I’d love to see google port their Japanese IME for Windows (works almost exactly like and almost as well as the Japanese support in Windows XP) to Android. Asking for something that worked as well as the Japanese support in the Japanese Windows Mobile (which can be hacked into non-Japanese versions of WM) might be asking too much, but the great thing about a platform where development isn’t restricted from above is that if google doesn’t step up to the plate, someone else might–I imagine the situation will be different in 6 months or a year.
Theren,
I believe the Blackberry’s can use Japanese input on a system level. It’s no droid, but it isn’t an iPhone either. I understand that you have to install the language for keyboard input, but that it does work it you’re successful.
Brian
Thanks for posting! I really enjoyed the report. I’ve already bookmark this article.
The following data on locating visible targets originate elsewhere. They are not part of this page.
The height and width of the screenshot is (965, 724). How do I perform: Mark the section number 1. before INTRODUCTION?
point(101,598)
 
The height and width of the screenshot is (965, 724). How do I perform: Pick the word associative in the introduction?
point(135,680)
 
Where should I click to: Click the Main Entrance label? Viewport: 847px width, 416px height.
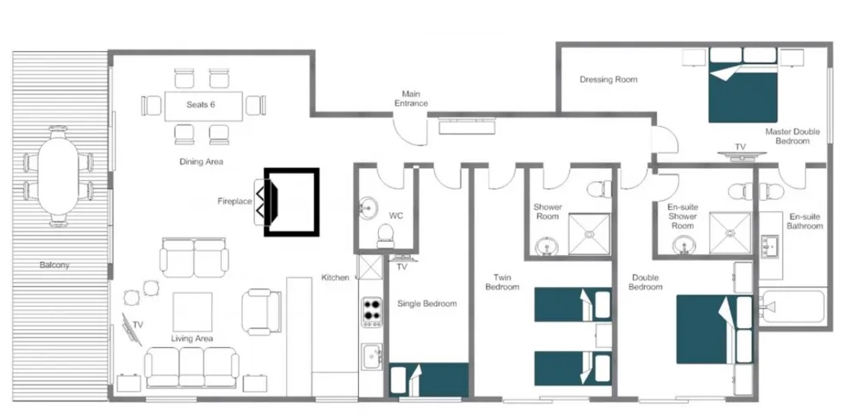click(410, 98)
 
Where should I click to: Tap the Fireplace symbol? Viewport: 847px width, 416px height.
click(292, 202)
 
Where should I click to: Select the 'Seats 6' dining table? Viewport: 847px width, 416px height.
click(203, 106)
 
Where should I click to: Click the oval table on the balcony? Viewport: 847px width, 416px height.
click(58, 176)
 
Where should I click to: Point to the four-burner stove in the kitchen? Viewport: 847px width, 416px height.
click(371, 312)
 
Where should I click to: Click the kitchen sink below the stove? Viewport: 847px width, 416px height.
click(372, 357)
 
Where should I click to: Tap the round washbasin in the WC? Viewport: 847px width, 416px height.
click(370, 207)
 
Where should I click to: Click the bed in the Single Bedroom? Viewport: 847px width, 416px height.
click(429, 380)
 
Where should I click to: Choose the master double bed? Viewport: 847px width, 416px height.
click(743, 85)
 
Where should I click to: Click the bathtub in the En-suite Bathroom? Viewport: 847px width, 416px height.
click(792, 307)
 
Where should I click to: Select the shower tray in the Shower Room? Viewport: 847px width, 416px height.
click(590, 234)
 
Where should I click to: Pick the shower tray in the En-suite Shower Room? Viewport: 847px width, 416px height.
click(730, 233)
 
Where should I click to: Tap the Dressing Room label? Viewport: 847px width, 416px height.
click(608, 79)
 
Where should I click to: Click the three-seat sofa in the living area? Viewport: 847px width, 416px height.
click(192, 367)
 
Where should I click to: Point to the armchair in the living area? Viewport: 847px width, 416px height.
click(261, 311)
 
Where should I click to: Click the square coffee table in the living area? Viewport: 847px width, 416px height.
click(192, 311)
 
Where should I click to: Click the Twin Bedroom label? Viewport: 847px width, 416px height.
click(502, 282)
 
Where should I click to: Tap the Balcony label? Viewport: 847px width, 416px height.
click(55, 266)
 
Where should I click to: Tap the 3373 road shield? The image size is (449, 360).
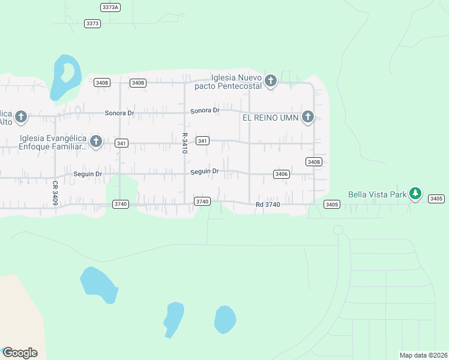click(x=92, y=23)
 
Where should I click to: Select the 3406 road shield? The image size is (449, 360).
click(x=281, y=174)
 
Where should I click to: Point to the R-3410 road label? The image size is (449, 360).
click(x=185, y=143)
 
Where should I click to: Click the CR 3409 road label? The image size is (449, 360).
click(x=55, y=193)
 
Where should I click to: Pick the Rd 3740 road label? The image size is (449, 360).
click(x=268, y=205)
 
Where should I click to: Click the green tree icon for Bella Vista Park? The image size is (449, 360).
click(x=415, y=193)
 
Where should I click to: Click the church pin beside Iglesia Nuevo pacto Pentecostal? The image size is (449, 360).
click(x=270, y=80)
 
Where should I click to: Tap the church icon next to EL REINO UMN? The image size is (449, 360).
click(x=308, y=116)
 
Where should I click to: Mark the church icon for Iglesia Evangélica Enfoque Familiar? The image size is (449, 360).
click(x=95, y=141)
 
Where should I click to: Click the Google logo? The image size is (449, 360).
click(x=20, y=353)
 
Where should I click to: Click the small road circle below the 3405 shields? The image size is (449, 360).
click(x=338, y=230)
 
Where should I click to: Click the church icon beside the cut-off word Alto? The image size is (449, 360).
click(x=21, y=116)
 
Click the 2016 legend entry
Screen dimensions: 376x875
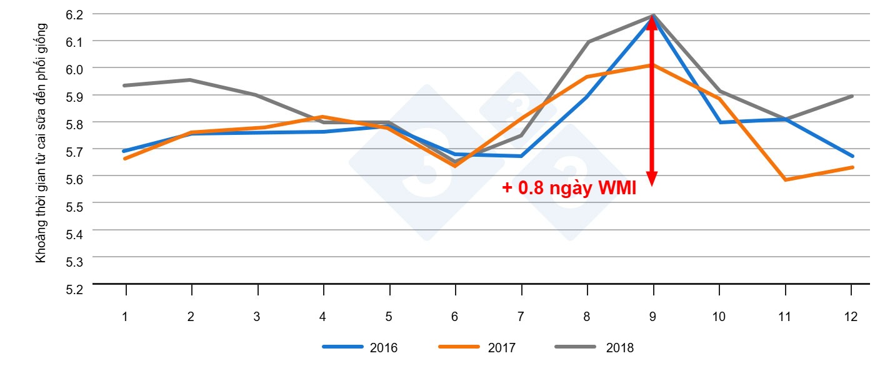click(360, 348)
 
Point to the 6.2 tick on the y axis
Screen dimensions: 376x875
click(74, 14)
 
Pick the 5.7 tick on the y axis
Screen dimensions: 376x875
click(74, 151)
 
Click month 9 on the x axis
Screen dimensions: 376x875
click(652, 317)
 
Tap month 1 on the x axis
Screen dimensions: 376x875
click(125, 317)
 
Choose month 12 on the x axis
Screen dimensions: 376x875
click(851, 317)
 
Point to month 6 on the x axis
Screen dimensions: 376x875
click(454, 317)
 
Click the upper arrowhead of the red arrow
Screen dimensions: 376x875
click(652, 22)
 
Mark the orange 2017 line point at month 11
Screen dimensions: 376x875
click(784, 180)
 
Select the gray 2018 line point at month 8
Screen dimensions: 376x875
click(588, 42)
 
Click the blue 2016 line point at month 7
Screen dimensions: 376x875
click(521, 156)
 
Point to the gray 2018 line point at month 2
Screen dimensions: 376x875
click(191, 80)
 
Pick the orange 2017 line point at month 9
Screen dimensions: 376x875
click(652, 65)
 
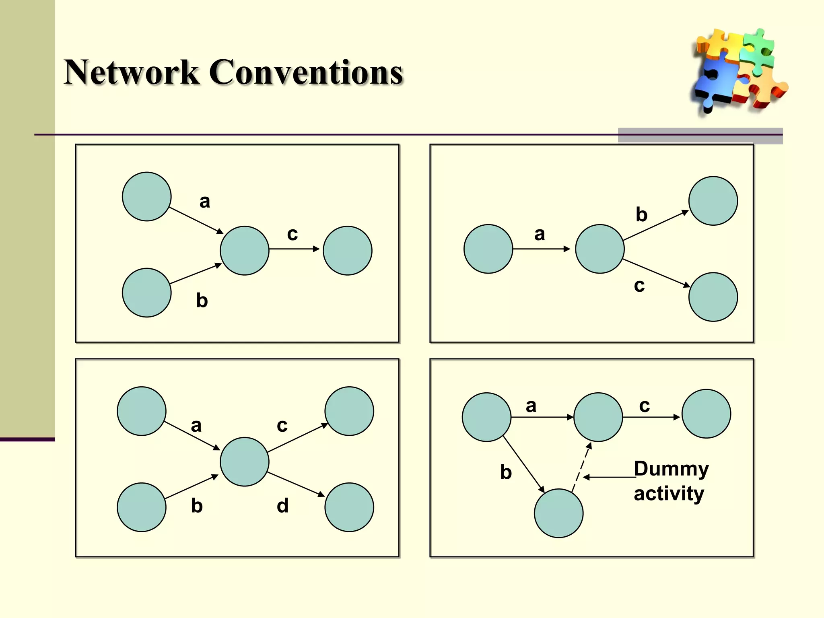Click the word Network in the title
(x=132, y=72)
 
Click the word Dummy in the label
(x=671, y=469)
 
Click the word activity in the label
(x=669, y=493)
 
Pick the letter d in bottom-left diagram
(x=282, y=506)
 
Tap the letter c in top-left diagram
(x=293, y=234)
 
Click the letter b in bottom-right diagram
(x=506, y=472)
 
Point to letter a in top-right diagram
(x=540, y=234)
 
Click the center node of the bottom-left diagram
(x=244, y=461)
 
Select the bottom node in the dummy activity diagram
(x=558, y=513)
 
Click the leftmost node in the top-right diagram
(x=488, y=249)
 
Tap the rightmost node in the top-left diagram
(x=347, y=250)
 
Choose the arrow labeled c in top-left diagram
(x=294, y=249)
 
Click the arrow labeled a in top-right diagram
(x=541, y=249)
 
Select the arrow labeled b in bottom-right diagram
(x=523, y=464)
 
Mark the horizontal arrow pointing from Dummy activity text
(x=610, y=477)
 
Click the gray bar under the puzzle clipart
(x=700, y=136)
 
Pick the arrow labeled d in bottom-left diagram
(x=296, y=484)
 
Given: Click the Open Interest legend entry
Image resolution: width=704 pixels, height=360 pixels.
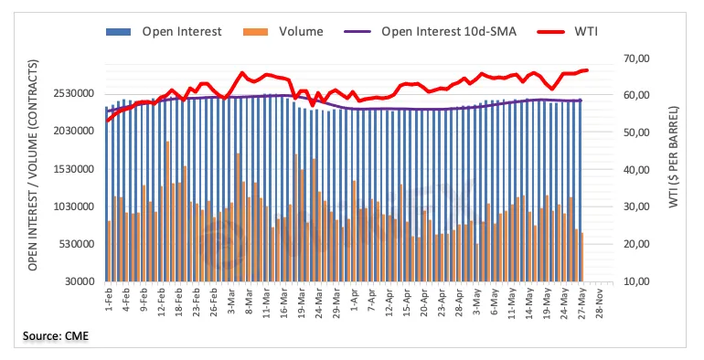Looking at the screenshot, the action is pos(164,32).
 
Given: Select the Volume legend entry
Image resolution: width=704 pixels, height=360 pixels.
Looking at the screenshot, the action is pos(283,32).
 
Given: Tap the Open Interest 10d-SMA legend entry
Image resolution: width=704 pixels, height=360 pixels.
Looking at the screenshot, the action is pos(430,32).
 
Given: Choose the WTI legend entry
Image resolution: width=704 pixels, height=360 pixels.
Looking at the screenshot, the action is pos(567,32).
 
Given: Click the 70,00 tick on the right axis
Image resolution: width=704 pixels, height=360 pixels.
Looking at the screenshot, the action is pos(636,58).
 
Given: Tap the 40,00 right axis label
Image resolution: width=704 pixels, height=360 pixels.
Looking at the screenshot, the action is pos(636,170).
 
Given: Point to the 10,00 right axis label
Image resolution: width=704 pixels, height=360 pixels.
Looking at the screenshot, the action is pos(636,281).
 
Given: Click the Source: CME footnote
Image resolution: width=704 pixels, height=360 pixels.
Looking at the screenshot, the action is pos(56,335).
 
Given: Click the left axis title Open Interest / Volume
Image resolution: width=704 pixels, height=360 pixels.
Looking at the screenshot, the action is pos(32,164).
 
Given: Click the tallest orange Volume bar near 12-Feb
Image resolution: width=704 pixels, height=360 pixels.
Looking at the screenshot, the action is pos(167,211).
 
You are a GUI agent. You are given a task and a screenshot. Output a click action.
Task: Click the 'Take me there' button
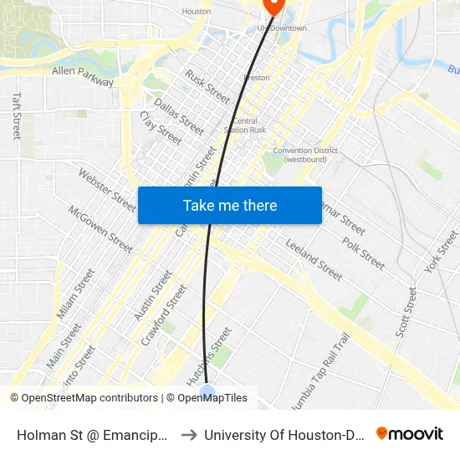(x=230, y=205)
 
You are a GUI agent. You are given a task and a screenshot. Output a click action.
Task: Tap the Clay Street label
(x=161, y=128)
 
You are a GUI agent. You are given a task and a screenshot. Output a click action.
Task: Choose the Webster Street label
(x=107, y=190)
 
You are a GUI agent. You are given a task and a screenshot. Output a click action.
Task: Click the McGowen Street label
(x=100, y=229)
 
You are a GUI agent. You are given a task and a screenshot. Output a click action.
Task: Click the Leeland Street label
(x=314, y=258)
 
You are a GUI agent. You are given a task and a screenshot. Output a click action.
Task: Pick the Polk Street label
(x=363, y=253)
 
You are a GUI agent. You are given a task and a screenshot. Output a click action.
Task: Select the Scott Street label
(x=406, y=312)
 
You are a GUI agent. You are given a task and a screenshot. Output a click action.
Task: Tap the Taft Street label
(x=16, y=115)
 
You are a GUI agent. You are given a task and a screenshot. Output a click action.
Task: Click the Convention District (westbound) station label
(x=305, y=155)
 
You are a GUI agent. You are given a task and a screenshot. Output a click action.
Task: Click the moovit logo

Wouldn’t not being able to read Japanese characters in text messaging just be due to limitations in that as a national service?
I’m pretty sure over here in the UK you can only use western characters.
Even the Japanese tend to use email for mobile-mobile texting anyway.
As for Android IME, FlickWnn is my favourite recently. Much faster than bashing each button several times, and less buggy than simeji, which would occassionally freeze on my HTC tattoo
You are right on, and i do believe that Google will soon relies the potential in going “globally natively”.
I would like to ask a question though. I recently got my wife an Android X. I have all the IME stuff working. Except her relatives in Japan (DOCOMO) cannot read her email messages from the phone using the Japanese IME’s. Can i possibly be the only one experiencing this? Does anyone actually send to Japanese networks or are most using these IME’s on US networks?
My wife uses Simeji on her HTC Hero Android phone to write emails to her family in Japan on their cell phones. They are able to read the email messages. She usually sends from Gmail to their cell phone emails. Every once in a while some text gets garbled, but normally it works. Her family is mostly using AU phones I think.
Hi,
for blackberry, just go to the blackberry site and choose pccw as the provider and download their east asia device software. it always has japanese display and romaji input. it is well done and the kanji guesses are pretty decent. I work for a Japanese company in the US and all our Expat users use it or iphone.